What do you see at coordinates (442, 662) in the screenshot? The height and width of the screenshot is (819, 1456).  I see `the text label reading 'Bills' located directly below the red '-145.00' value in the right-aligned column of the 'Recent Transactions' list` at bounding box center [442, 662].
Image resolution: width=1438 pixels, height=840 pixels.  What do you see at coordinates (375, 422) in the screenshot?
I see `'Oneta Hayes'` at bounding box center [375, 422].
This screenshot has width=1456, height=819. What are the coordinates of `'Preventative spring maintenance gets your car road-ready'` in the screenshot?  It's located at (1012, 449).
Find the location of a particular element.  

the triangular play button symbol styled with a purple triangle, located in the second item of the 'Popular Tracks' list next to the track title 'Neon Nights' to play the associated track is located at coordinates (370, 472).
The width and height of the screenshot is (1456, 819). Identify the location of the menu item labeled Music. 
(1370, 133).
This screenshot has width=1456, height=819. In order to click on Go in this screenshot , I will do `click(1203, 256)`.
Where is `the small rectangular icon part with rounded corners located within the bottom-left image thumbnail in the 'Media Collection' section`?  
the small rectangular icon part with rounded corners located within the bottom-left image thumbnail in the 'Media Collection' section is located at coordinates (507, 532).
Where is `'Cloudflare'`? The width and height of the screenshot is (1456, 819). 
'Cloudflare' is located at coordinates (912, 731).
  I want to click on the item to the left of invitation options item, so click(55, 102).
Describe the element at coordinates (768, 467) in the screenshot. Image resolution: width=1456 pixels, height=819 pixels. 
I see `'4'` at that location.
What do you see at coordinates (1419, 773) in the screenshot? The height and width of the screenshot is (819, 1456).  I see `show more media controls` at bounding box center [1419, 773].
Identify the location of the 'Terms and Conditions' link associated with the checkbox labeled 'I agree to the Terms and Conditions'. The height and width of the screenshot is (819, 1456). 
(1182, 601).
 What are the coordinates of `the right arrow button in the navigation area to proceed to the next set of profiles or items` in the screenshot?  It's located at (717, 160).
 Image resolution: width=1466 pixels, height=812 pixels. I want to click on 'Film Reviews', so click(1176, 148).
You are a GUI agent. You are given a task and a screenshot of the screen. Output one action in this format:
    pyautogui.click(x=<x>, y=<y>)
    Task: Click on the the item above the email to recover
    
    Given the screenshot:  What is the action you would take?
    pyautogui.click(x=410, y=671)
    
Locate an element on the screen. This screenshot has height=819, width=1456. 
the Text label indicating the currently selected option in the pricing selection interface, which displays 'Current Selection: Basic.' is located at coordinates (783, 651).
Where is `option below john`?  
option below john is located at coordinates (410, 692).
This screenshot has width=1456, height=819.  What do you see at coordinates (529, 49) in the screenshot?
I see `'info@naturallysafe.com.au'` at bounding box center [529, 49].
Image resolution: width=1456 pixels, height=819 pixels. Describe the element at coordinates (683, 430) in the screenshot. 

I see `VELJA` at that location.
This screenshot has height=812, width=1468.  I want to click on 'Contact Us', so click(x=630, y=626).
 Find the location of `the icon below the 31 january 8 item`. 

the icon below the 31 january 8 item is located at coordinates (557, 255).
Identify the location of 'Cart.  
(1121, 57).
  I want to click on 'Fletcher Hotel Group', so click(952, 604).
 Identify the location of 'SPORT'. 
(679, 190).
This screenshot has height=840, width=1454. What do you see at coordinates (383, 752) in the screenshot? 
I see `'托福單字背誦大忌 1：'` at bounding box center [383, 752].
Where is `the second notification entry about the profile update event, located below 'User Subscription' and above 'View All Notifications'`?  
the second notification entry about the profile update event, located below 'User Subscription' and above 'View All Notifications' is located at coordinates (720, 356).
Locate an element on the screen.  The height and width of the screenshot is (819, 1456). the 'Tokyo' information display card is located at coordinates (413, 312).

-------

§ Problem requirements: Copy all of the material above word for word, line by line, without changing anything.

§ Written solution:
What do you see at coordinates (442, 662) in the screenshot? The height and width of the screenshot is (819, 1456).  I see `the text label reading 'Bills' located directly below the red '-145.00' value in the right-aligned column of the 'Recent Transactions' list` at bounding box center [442, 662].
Image resolution: width=1438 pixels, height=840 pixels.  What do you see at coordinates (375, 422) in the screenshot?
I see `'Oneta Hayes'` at bounding box center [375, 422].
This screenshot has width=1456, height=819. What are the coordinates of `'Preventative spring maintenance gets your car road-ready'` in the screenshot?  It's located at (1012, 449).
Find the location of a particular element.  

the triangular play button symbol styled with a purple triangle, located in the second item of the 'Popular Tracks' list next to the track title 'Neon Nights' to play the associated track is located at coordinates (370, 472).
The width and height of the screenshot is (1456, 819). Identify the location of the menu item labeled Music. 
(1370, 133).
This screenshot has width=1456, height=819. In order to click on Go in this screenshot , I will do `click(1203, 256)`.
Where is `the small rectangular icon part with rounded corners located within the bottom-left image thumbnail in the 'Media Collection' section`?  
the small rectangular icon part with rounded corners located within the bottom-left image thumbnail in the 'Media Collection' section is located at coordinates (507, 532).
Where is `'Cloudflare'`? The width and height of the screenshot is (1456, 819). 
'Cloudflare' is located at coordinates (912, 731).
  I want to click on the item to the left of invitation options item, so click(55, 102).
Describe the element at coordinates (768, 467) in the screenshot. Image resolution: width=1456 pixels, height=819 pixels. 
I see `'4'` at that location.
What do you see at coordinates (1419, 773) in the screenshot? The height and width of the screenshot is (819, 1456).  I see `show more media controls` at bounding box center [1419, 773].
Identify the location of the 'Terms and Conditions' link associated with the checkbox labeled 'I agree to the Terms and Conditions'. The height and width of the screenshot is (819, 1456). 
(1182, 601).
 What are the coordinates of `the right arrow button in the navigation area to proceed to the next set of profiles or items` in the screenshot?  It's located at (717, 160).
 Image resolution: width=1466 pixels, height=812 pixels. I want to click on 'Film Reviews', so click(1176, 148).
You are a GUI agent. You are given a task and a screenshot of the screen. Output one action in this format:
    pyautogui.click(x=<x>, y=<y>)
    Task: Click on the the item above the email to recover
    
    Given the screenshot:  What is the action you would take?
    pyautogui.click(x=410, y=671)
    
Locate an element on the screen. This screenshot has height=819, width=1456. 
the Text label indicating the currently selected option in the pricing selection interface, which displays 'Current Selection: Basic.' is located at coordinates (783, 651).
Where is `option below john`?  
option below john is located at coordinates (410, 692).
This screenshot has width=1456, height=819.  What do you see at coordinates (529, 49) in the screenshot?
I see `'info@naturallysafe.com.au'` at bounding box center [529, 49].
Image resolution: width=1456 pixels, height=819 pixels. Describe the element at coordinates (683, 430) in the screenshot. 

I see `VELJA` at that location.
This screenshot has height=812, width=1468.  I want to click on 'Contact Us', so click(x=630, y=626).
 Find the location of `the icon below the 31 january 8 item`. 

the icon below the 31 january 8 item is located at coordinates (557, 255).
Identify the location of 'Cart.  
(1121, 57).
  I want to click on 'Fletcher Hotel Group', so click(952, 604).
 Identify the location of 'SPORT'. 
(679, 190).
This screenshot has height=840, width=1454. What do you see at coordinates (383, 752) in the screenshot? 
I see `'托福單字背誦大忌 1：'` at bounding box center [383, 752].
Where is `the second notification entry about the profile update event, located below 'User Subscription' and above 'View All Notifications'`?  
the second notification entry about the profile update event, located below 'User Subscription' and above 'View All Notifications' is located at coordinates (720, 356).
Locate an element on the screen.  The height and width of the screenshot is (819, 1456). the 'Tokyo' information display card is located at coordinates (413, 312).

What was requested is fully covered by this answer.